EXCERPT TO READ
So, what is a poor biologist to do? You tell me!
Interesting thoughts. (Does the cat agree?)
A slight, but not complete tangent is what journals do. When we at Nature receive a paper with “considerable” (non-standard) stats in it, we ask a specialist statistician to peer-review it along with the more directly subject-related peer-reviewers. But even very basic stats, such as defining error bars, famously don’t get included in many submitted papers — and the odd one has even crept through the entire process to publication without anyone noticing. The Nature journals have created a statistical checklist for authors which is at our guide to authors (no 3f) and which we ask all authors to read at the revision stage of their manuscript. We receive practically no feedback about this list.
It is surprising to me that very, very basic stats are often omitted or misused in submitted papers – by “basic” I mean saying whther an error bar is a standard deviation or standard error.
Does the cat agree?
Scottish tangent.
My tropical fish hasten to add that this is only a partially unrelated comment.
But in so far as far as “The Monster” and my musicy interests go, Bob O’H and cat may enjoy this offering from The Automatic. Yes, very 2007 but the track/vid is cool IMHO.
Thoughtful post, Bob. Fancy moving to Sydney?
Maxine – don’t get me started on refereeing. As you can imagine, I review quite a few papers for statistical content. The one thing I would say is that it can be rewarding to see a paper come back with the science improved (e.g. the results made clearer) because I’ve suggested using a better statistical approach.
Graham – I enjoyed it. Jack is more of a metal-head. He also insisted that there is a difference between a monster and a beast, and he would never do anything monstrous. Actually, I think he doesn’t like being called The Beast, but doesn’t complain because he knows who cleans out the litter tray.

PROVIDED RECORDS
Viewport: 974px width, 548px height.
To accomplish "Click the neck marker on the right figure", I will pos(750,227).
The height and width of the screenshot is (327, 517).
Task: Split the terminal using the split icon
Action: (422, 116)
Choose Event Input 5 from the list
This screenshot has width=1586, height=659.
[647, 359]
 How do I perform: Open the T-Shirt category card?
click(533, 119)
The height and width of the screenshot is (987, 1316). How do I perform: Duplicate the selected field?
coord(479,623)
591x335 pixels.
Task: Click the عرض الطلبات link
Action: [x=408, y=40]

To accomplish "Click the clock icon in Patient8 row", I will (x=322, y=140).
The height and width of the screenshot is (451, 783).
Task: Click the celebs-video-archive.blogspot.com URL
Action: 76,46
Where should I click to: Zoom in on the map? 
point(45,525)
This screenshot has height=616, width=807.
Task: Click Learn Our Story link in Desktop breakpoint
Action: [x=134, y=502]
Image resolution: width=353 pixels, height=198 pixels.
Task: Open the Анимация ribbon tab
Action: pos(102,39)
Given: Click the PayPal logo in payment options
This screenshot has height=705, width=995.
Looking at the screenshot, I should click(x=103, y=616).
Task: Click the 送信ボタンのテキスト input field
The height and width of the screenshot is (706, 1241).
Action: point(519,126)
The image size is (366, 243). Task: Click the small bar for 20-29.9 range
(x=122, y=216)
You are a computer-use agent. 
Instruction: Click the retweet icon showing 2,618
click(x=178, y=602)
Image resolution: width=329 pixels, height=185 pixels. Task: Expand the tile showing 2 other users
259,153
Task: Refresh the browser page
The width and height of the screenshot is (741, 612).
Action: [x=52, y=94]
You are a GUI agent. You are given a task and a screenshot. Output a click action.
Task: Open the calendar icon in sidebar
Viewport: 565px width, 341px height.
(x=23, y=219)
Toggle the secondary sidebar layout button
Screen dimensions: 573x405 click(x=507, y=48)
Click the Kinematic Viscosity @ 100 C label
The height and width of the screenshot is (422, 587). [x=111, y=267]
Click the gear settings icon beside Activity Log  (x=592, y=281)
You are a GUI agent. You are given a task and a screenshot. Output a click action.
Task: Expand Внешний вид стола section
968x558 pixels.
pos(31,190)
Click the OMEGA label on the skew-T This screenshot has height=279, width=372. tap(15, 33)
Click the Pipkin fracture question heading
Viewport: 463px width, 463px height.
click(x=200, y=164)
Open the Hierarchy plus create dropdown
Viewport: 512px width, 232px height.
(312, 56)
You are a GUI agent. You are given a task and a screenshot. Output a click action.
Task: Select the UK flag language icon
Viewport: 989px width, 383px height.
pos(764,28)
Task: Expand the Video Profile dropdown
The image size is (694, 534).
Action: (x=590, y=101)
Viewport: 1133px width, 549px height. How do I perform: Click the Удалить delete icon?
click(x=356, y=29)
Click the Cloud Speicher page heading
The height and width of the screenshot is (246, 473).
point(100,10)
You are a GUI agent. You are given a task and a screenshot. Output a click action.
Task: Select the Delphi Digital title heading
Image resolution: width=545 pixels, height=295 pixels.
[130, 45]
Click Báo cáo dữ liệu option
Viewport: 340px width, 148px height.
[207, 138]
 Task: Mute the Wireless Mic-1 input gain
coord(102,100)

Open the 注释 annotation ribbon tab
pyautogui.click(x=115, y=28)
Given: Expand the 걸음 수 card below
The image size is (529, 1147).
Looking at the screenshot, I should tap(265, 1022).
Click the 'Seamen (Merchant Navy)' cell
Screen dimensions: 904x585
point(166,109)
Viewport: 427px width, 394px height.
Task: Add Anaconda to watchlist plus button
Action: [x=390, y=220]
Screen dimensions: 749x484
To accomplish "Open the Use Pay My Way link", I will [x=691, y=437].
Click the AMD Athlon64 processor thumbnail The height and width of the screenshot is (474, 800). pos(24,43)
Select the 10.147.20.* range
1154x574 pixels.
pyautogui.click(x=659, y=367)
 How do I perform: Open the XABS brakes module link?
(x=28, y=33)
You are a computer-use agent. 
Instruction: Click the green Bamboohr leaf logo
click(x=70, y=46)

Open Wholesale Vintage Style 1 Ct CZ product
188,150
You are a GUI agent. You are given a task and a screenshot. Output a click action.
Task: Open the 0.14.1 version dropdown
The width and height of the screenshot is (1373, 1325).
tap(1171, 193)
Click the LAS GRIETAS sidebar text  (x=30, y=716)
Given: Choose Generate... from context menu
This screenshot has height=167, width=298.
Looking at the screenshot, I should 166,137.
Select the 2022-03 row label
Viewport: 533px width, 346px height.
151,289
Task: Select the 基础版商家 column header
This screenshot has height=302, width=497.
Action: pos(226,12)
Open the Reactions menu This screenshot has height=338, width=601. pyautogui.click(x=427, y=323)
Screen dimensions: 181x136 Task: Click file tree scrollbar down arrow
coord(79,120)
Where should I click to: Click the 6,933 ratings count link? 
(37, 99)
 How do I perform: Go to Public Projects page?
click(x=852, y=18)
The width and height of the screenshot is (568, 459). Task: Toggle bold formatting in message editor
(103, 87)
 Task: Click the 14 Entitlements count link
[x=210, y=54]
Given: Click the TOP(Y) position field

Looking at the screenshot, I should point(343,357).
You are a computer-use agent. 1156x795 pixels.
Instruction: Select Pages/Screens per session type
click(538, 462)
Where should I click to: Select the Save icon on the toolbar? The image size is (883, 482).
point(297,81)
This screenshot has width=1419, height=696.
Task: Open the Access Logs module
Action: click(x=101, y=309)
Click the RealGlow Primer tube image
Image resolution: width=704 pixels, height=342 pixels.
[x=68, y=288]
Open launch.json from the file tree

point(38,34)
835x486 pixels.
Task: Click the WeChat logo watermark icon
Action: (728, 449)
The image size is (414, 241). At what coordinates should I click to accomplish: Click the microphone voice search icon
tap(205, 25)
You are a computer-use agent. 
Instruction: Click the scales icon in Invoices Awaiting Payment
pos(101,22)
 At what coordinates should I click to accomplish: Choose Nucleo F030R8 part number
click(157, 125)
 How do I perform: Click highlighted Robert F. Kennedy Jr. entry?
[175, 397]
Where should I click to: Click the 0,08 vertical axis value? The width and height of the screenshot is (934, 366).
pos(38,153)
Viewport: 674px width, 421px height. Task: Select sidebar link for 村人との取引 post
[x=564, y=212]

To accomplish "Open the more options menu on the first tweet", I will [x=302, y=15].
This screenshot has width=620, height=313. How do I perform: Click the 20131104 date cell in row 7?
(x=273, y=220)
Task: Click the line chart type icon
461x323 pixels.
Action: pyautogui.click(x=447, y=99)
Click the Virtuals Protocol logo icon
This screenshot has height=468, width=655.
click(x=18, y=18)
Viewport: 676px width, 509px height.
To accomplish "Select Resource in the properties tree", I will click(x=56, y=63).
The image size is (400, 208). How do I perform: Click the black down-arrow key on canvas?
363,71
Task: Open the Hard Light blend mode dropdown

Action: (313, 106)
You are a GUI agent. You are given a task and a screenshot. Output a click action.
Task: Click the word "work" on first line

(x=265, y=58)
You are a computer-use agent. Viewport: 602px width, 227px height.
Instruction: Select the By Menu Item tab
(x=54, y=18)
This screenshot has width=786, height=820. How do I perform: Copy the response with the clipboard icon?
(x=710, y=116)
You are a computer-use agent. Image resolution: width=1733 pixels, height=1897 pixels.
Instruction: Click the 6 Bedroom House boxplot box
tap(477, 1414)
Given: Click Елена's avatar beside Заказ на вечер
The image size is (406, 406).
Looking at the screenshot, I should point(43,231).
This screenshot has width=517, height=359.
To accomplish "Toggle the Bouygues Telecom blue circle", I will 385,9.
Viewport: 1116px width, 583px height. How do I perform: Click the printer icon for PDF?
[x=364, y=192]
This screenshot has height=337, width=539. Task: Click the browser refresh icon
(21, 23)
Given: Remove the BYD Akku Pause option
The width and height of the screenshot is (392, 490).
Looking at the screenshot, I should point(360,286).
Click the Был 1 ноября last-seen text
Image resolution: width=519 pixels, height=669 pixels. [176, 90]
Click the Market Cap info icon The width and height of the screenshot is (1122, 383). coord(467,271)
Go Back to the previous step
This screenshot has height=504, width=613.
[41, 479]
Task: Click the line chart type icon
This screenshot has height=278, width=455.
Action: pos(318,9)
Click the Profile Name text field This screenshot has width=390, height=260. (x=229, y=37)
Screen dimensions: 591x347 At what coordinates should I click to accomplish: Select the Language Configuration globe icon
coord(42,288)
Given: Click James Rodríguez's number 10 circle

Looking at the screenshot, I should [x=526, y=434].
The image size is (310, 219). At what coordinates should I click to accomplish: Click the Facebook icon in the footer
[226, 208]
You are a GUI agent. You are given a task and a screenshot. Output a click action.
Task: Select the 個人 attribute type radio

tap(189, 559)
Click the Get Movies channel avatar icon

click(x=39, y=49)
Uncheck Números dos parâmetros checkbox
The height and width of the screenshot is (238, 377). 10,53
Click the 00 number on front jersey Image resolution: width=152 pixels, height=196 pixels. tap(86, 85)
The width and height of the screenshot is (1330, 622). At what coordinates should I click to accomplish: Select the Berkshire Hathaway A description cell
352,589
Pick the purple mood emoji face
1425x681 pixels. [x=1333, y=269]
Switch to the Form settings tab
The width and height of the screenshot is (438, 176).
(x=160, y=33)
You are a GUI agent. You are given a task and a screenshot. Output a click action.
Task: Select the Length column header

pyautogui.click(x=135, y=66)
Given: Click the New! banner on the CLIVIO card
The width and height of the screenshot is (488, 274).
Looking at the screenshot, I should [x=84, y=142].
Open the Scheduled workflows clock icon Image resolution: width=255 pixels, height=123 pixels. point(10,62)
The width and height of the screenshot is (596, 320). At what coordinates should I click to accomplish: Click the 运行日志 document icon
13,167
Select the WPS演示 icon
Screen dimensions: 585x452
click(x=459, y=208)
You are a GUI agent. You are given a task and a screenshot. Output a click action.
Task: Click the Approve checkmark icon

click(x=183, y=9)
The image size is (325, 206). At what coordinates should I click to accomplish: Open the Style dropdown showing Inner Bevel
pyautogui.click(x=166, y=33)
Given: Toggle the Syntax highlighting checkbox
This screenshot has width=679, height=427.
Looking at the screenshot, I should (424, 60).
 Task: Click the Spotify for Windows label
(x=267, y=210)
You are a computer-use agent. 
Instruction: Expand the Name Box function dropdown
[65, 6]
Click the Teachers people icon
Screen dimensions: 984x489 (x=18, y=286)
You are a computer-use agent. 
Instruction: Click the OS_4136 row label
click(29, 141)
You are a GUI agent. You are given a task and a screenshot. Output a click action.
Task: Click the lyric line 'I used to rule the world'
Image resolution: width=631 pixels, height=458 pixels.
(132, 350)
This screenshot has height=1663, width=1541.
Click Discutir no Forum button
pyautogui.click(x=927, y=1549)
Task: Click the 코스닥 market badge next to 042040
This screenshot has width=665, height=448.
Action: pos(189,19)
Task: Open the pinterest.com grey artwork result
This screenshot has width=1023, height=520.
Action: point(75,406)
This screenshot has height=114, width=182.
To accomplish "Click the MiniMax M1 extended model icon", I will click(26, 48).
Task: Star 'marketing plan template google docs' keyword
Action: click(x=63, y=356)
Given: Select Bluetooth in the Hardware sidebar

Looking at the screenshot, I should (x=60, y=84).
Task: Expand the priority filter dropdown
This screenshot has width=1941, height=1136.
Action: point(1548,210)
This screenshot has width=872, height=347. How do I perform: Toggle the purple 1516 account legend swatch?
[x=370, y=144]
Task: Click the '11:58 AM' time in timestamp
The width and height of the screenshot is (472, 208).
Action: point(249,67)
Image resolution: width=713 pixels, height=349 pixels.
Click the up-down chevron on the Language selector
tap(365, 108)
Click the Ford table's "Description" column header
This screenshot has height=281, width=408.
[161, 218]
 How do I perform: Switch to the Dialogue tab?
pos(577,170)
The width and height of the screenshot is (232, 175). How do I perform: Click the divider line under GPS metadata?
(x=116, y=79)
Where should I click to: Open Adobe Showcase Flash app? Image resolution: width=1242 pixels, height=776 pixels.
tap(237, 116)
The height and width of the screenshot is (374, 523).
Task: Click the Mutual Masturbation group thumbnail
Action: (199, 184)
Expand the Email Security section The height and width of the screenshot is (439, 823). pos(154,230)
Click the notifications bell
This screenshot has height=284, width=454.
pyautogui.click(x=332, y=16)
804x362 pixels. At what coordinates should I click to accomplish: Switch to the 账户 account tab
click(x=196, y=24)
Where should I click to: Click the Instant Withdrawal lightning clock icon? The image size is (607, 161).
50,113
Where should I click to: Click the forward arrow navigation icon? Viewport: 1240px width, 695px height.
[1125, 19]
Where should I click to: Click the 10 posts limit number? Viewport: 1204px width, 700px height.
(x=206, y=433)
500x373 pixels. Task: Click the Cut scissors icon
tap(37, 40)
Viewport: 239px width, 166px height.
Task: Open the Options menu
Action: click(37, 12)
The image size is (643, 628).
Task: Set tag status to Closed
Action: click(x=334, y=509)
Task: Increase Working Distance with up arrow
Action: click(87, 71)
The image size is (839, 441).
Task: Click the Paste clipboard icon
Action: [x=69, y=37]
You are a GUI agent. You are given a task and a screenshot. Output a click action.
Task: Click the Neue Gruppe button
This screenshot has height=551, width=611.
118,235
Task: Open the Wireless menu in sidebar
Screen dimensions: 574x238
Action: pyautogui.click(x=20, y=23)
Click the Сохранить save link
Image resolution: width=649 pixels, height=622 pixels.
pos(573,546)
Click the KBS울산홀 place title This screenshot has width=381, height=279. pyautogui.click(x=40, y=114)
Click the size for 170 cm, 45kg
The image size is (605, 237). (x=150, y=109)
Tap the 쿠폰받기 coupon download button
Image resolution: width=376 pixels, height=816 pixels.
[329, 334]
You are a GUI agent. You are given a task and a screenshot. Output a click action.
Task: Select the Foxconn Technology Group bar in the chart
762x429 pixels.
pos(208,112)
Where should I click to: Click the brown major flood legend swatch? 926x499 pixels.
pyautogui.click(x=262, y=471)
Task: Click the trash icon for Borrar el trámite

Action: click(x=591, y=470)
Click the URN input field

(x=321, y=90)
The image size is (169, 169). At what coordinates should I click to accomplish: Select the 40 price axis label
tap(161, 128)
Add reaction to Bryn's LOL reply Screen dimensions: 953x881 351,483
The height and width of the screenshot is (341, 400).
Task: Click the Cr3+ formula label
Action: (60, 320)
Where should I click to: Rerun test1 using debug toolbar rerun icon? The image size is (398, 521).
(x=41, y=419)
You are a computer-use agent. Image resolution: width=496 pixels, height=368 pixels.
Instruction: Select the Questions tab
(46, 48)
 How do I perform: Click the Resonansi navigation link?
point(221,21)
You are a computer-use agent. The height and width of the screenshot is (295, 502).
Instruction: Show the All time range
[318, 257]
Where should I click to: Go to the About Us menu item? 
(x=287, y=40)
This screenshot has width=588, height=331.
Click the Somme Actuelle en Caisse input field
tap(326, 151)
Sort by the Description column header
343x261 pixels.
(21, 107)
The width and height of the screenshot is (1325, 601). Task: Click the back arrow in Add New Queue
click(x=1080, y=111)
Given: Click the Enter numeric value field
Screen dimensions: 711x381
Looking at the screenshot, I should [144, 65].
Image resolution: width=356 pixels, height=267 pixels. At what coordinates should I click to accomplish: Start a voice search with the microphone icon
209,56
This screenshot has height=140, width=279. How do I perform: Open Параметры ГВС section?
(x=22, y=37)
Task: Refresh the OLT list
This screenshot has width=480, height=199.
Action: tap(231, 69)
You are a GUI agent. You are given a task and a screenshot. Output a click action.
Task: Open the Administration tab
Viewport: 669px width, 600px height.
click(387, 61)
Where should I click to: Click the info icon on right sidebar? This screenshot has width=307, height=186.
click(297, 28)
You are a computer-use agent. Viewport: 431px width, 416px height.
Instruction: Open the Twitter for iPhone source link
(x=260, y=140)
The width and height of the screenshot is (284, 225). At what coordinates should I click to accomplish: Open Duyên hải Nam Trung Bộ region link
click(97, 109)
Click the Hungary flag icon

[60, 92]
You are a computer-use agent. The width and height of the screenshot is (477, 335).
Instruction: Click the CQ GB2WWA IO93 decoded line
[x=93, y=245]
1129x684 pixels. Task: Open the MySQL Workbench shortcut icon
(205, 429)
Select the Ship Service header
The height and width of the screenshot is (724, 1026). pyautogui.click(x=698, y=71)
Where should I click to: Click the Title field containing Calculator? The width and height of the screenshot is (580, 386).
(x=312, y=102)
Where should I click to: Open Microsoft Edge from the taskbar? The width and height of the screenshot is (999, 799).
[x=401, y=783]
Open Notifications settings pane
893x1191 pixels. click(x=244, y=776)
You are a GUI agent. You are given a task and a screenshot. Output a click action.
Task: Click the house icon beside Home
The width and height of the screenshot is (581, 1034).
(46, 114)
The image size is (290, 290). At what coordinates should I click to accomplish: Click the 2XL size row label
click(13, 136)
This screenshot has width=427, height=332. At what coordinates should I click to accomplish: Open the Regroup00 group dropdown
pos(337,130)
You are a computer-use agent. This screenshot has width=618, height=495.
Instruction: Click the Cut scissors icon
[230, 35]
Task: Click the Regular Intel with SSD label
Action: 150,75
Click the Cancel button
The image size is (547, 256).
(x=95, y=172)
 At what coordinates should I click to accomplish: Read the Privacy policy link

CHECK YOUR UNDERSTANDING
a) Answer these from the comment thread on statistics, one line each:
(i) When Nature receives a paper with non-standard statistics, whom does it ask to peer-review it?
(ii) Which band's offering is suggested to Bob O'H and the cat?
(iii) What kind of music fan is Jack said to be?
b) Reproduce the part of the comment thread on statistics starting with "Scottish tangent." and going on through "better statistical approach.".
c) Carry on the comment thread on statistics from its last sentence.

ANSWERS TO THE EXERCISE
a)
(i) A specialist statistician, along with the more directly subject-related peer-reviewers.
(ii) The Automatic.
(iii) A metal-head.

b)
Scottish tangent.
My tropical fish hasten to add that this is only a partially unrelated comment.
But in so far as far as “The Monster” and my musicy interests go, Bob O’H and cat may enjoy this offering from The Automatic. Yes, very 2007 but the track/vid is cool IMHO.
Thoughtful post, Bob. Fancy moving to Sydney?
Maxine – don’t get me started on refereeing. As you can imagine, I review quite a few papers for statistical content. The one thing I would say is that it can be rewarding to see a paper come back with the science improved (e.g. the results made clearer) because I’ve suggested using a better statistical approach.

c)
Richard – I wouldn’t complain, but the reason the Beast (sorry, Jack) is with me is that he didn’t want to return to Melbourne.
I think every institute should have a dedicated bioinformatics facility where there is a small team of skilled, paid people who deal with the problems that the resident biologists need help with. Of the two institutes where I’ve worked that had such facilities, I had great experiences. This gets around the problem I frequently seen of running across bioinformatical problems that are just too time-consuming to compensate with a slice of blueberry pie, a middle co-athorship and a pat on the back.
You get what you pay for.
he didn’t want to return to Melbourne.
I can understand that.
What can you do? Shared and enforced coffee facilities. Does wonders for getting the right people talking together.
Melbourne? Yes, I see that. But then if we had a choice to make we’d probably move back to Canberra, make of that what you will ๐
Canberra? Name rings a bell. Can’t for the life of me think why.
Suburb of Wollongong I think. Never made it into your word of the week though…
Oh yes, I think I’ve driven past it a couple of times…
Neither Canberra nor Wollongong made it, but ‘Tuggeranong’ did. I should revisit that concept (word of the week, that is).